|9/5/2017 11:55:00 AM|
Smoke chokes up Sisters economy
|Smoke has impacted everything from outdoor recreation to lodging and dining during the heart of Sisters’ busiest time of year. photo by Cody Rheault|
By Cody RheaultMany Sisters businesses approached the profitable month of August on schedule to see steady business and revenue increases. But the smoke from the Milli Fire - as well as other surrounding wildfires - has obscured what many predicted to be a good season.
Of the many businesses affected by the smoke, the ones focused on outdoor recreation have suffered the most. Rob Malone, director of golf at the Aspen Lakes Golf Course, described how the smoke and air quality has hurt business.
"People have to decide whether to play or not, depending on the smoke and air quality," he said. "It's all about the time of day."
In a sport where mornings are sought after for their cool temperatures and sunrise views, the night-time inversions have created a morning tee-time deterrent. Afternoons have become the best time to play, after the smoke has lifted.
Revenue at the Aspen Lakes golf course has declined 30 percent from last year's golf season, Malone reported. With July and August being their busiest season, the smoke isn't helping.
"It really came at a bad time for us," he said. "The course is in the best condition I've seen in the seven years I've been here. It's a shame no one's using it."
The Black Butte Ranch Big Meadow Golf Course has seen similar effects. Before the Milli Fire started, the golf season was profitable as usual. But now with the smoke of surrounding fires filling the air, people are cancelling reservations. Residents and visitors are expressing concern over the air quality.
As of August 24, Big Meadow has recorded over 200 round cancellations due to concerns over air quality.
"The smoke in Sisters deters people from the Ranch," said Jeff Fought, director of golf at the Big Meadow Golf Course. But unlike smoke conditions in town, Black Butte Ranch has fared better being farther north. "We've had our smoky days, but we're generally clear up here."
Management has made an effort to reassure customers of the wildfire status and air quality conditions.
"We're all about wildfire here. We have to. People want to know," he said.
Valuing honesty with patrons, Jeff has worked to keep people informed through daily emails and printed material informing people about fire conditions.
"We have to be honest with people. The smoke may be uncomfortable and they need to take necessary precautions," he said. "It's our business to communicate with people and keep them informed."

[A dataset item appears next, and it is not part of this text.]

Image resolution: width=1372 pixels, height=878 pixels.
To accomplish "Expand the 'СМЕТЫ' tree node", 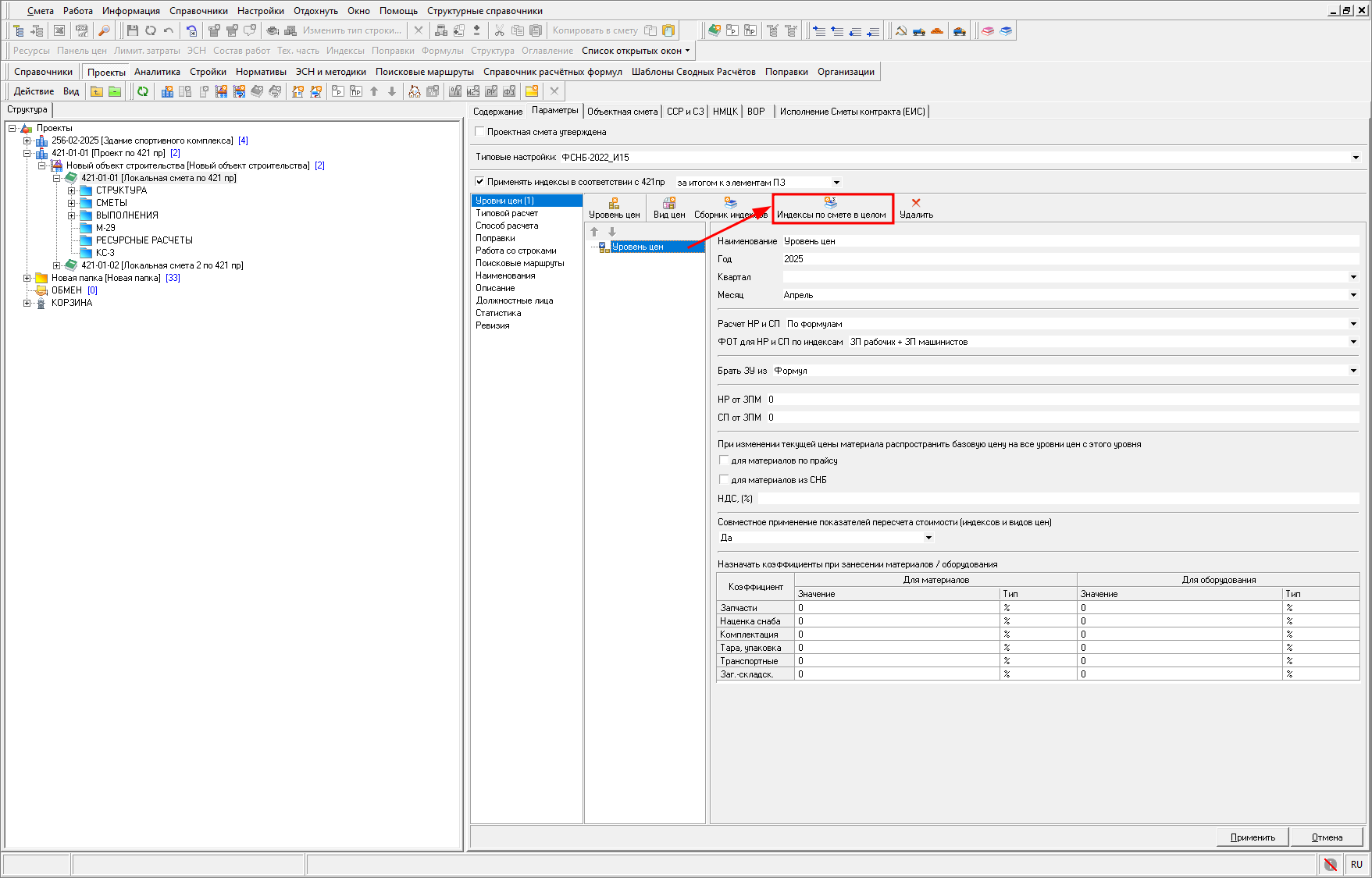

At the Lakeside Activity Center, they had to close two of their outdoor swimming pools due to ash falling in the water and making it difficult to keep clean.
A Level 1 evacuation remains in place for the Ranch as well.

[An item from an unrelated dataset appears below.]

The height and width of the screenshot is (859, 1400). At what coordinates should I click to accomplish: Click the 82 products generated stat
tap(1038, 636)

While businesses focused on outdoor recreation are finding their way through the smoke, stores and restaurants are feeling the impact as well.
Sharri Bertagna, owner of the Hike-N-Peaks outdoor gear store, has noticed a difference. As a new business started in May of this year, she experienced a promising summer leading up to the fire.
"Business in July predicted August would be good. And business was great, until it got smoky," she said. "The smoke won't make us or break us, but it has impacted our sales."
While customer count has faded, Sharri has seen a steady flow of unexpected shoppers due to the local fires. PCT thru-hikers - diverted by trail closures - have made occasional visits to the new store. And firefighters from the Milli Fire have been her main customers during some of the smokiest days.
The iconic Sno Cap Drive In has seen its decline in customers as well. Over the past week, it has frequently closed early due to slow business. Traffic has remained frequent in front of the restaurant, but few are stopping.
The smoke and fire conditions have affected events scheduled to come through Sisters too. In a recent decision, the Cycle Oregon 2017 Classic cancelled its annual event.
The course, a seven-day expedition on bicycle, was set to come through Sisters on it's seventh and final day, bringing over 1,000 riders and visitors to town.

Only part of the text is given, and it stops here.